§ INSTRUCTIONS TO FOLLOW
Search the records below for the word "Choose". Copy each line where it occurs.

BEGIN

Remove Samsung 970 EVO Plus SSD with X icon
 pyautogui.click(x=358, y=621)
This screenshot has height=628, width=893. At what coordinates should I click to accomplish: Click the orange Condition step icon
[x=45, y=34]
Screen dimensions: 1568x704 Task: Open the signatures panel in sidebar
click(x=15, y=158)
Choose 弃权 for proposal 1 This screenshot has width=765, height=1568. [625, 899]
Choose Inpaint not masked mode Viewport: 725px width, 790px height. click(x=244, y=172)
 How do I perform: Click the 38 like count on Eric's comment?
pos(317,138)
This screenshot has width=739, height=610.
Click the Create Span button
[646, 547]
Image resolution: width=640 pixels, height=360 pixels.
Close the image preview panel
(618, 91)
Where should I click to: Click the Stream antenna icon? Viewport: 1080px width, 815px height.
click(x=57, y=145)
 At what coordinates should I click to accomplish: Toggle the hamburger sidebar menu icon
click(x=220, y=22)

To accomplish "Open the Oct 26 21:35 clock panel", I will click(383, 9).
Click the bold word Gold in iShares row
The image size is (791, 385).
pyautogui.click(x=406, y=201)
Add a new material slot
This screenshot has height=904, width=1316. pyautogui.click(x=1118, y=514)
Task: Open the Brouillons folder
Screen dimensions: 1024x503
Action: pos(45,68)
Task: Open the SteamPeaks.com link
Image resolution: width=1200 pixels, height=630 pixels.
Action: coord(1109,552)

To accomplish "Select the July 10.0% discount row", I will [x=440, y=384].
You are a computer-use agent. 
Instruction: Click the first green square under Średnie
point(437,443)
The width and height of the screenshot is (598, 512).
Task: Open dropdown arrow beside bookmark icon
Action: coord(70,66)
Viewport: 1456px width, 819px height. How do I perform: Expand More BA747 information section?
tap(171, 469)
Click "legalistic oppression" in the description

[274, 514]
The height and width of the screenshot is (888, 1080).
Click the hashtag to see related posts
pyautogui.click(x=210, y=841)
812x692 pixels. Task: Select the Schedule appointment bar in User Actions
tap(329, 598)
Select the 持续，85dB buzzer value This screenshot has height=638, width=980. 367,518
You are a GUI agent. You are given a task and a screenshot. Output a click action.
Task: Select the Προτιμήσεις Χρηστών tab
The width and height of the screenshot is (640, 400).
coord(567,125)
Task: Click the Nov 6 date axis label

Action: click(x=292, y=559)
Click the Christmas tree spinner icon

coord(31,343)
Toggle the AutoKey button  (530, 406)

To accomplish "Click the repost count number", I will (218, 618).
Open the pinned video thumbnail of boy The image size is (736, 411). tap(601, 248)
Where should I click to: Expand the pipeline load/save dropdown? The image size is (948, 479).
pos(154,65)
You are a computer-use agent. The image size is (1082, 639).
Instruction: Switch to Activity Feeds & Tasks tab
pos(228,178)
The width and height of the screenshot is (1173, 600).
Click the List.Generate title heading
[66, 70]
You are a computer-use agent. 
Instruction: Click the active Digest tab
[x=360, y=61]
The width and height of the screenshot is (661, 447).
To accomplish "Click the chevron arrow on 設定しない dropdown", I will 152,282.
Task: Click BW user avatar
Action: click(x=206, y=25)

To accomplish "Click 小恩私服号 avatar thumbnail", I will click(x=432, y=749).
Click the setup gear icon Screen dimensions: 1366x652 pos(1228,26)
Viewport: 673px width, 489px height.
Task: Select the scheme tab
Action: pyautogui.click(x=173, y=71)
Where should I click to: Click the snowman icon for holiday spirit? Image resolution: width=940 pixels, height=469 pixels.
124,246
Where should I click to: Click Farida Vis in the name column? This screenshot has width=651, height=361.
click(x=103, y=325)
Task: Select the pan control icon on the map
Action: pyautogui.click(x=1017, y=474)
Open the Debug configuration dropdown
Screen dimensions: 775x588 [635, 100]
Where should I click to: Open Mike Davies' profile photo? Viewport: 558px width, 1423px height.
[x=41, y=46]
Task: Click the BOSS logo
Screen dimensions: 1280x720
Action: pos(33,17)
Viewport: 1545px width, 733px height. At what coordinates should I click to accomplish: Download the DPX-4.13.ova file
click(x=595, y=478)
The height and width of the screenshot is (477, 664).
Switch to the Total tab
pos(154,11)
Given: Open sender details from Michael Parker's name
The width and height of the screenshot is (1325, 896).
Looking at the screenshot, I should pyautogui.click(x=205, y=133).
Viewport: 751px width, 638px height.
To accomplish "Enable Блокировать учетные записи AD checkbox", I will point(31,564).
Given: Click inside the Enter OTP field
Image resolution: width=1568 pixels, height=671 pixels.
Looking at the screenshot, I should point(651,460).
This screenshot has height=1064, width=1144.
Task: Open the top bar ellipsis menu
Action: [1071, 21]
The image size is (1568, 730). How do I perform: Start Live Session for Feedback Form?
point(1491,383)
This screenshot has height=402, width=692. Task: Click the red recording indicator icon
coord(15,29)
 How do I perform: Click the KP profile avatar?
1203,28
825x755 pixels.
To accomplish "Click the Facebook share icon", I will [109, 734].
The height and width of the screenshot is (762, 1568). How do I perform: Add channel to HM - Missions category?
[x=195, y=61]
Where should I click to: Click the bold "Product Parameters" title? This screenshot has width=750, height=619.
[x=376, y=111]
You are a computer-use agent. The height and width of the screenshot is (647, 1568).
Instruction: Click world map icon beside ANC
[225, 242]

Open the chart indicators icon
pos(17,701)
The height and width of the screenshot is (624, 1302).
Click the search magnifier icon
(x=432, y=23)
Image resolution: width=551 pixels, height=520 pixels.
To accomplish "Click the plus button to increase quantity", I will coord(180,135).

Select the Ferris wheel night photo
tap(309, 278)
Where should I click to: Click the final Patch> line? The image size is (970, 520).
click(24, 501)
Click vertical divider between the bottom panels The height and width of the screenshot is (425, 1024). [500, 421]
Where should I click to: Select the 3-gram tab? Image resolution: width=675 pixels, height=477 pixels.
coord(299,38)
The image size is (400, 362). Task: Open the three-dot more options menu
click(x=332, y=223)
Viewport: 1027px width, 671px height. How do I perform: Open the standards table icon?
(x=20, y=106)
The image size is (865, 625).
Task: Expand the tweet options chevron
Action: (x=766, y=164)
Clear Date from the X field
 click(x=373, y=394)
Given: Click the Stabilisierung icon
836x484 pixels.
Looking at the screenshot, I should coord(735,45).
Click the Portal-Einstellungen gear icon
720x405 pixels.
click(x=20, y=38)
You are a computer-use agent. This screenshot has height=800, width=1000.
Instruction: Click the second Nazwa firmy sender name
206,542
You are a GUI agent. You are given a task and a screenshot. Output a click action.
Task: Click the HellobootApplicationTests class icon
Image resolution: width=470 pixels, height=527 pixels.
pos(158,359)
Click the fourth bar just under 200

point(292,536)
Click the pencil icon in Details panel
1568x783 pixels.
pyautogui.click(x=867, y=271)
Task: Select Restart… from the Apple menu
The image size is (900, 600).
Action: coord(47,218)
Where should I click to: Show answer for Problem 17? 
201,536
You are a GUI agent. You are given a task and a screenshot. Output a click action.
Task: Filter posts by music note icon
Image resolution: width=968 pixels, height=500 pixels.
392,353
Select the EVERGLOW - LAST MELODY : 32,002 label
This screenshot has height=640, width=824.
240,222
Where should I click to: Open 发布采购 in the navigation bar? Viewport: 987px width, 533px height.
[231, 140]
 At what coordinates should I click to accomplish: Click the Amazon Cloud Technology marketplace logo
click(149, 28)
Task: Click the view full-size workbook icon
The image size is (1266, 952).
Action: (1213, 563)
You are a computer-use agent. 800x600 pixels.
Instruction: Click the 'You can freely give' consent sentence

END

§ ANSWER TO THIS EXERCISE
Choose 弃权 for proposal 1 This screenshot has width=765, height=1568. [625, 899]
Choose Inpaint not masked mode Viewport: 725px width, 790px height. click(x=244, y=172)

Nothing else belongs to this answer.